EO Browser and Sentinel Playground functionalities
The free satellite imagery visualisation tool, EO Browser, makes it possible to easily search and study a vast number of archives and free satellite imagery stored in the cloud, including Sentinel-1, Sentinel-2 and Sentinel-3 data (Sentinel-5 data in a near future). It is an easy to use web application, publicly available with no registration needed to access standard functions, which is certainly helping to greatly increase the number of Copernicus users especially amongst the general public. A user can “travel” to an area of interest, select criteria such as time range and cloud coverage, combination of spectral bands and inspect the resulting data from different sources in a matter of seconds, before downloading the resulting imagery in a matter of seconds.

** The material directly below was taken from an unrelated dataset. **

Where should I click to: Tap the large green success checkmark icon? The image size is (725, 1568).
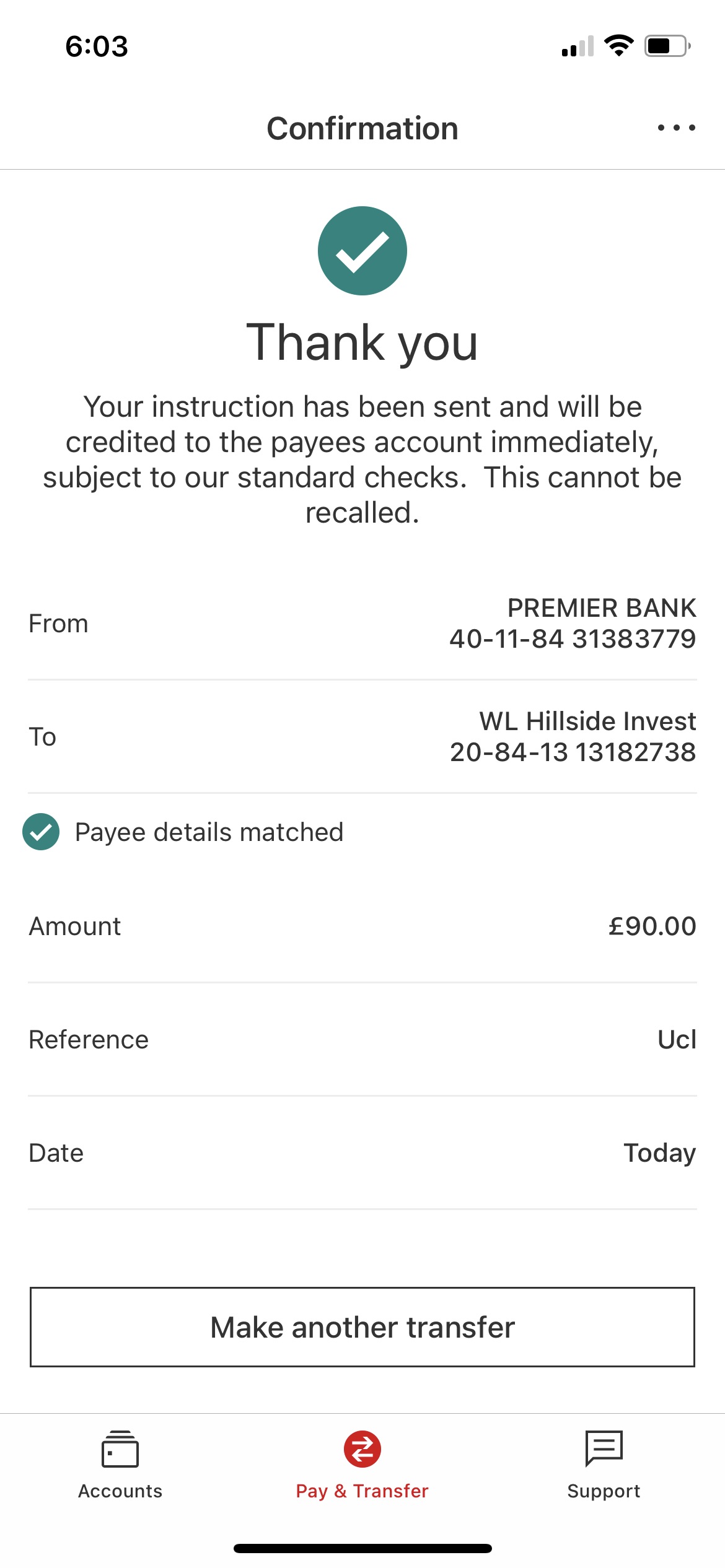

The platform has been recently upgraded and now includes a new tool to create time-lapses. After registering, and with only one click, you may download an animated GIF to analyse or simply enjoy the differences displayed at different points in time in one area of interest.
This time-lapse shows the four seasons in the Cadiz bay (Spain) with the natural park, the wetlands and the agricultural cycle. Sentinel-2 false colour imagery processed by the Copernicus Support Office with EO Browser.
Grega Milcinski, CEO of Sinergise, explains briefly to Copernicus Observer that the Sentinel Hub technology “was developed to allow current and potential Copernicus users to experience the power of multi-temporal remote sensing that enables change detection and land cover classification for agricultural and environmental monitoring, insurance risk assessment, natural disaster response and more”. But not only that, “EO Browser and Sentinel Playground simple web viewers are helping Copernicus by spreading the word (visually) on the capabilities of the programme among anyone interested in Earth’s changing surface, since we want to change the way people use Copernicus data”, added Milcinski.
Impressions from Twitter users sharing the time-lapse images processed using Sentinel Hub.
The use of this tool is becoming definitely viral prejudging by the number of tweets posted during the last weeks. Only in February 2018 EO Browser handled 4 million requests.
A Sentinel-2 time-lapse (2016-218) of the Ebro Delta in Tarragona (Spain) generated about 30,000 views on Twitter.
There is a simplified version, Sentinel Playground, which is ideal for someone without any training or experience in the field of satellite imagery who wants to find the latest (or historic) available images of forest fires, to observe water levels in a lake or reservoir, or simply to understand how Earth Observation products are built. Also based on the Sentinel Hub technology, it enables easy-to-use discovery and exploration of full-resolution Sentinel-2 imagery, along with access to state-of-the art, but easy to use image processing tools. Any scene can be displayed in different combinations of spectral bands. The success of this platform is quite extraordinary. It has processed 25 million requests in the last three months!
This is another facet of the Copernicus revolution: bringing EO data directly to citizens, to schools, to journalists etc. This does not only result in beautiful pictures of Earth seen from space. It contributes to raising awareness of the fragility of our environment, of the necessity to understand and control climate change and of the contribution of the European Union’s space programmes to our daily lives and to the challenges our planet is facing.
Sentinel-2 image over Brussels (Belgium) displayed in the Sentinel Playground interface, showing atmospheric penetration based on different spectral bands.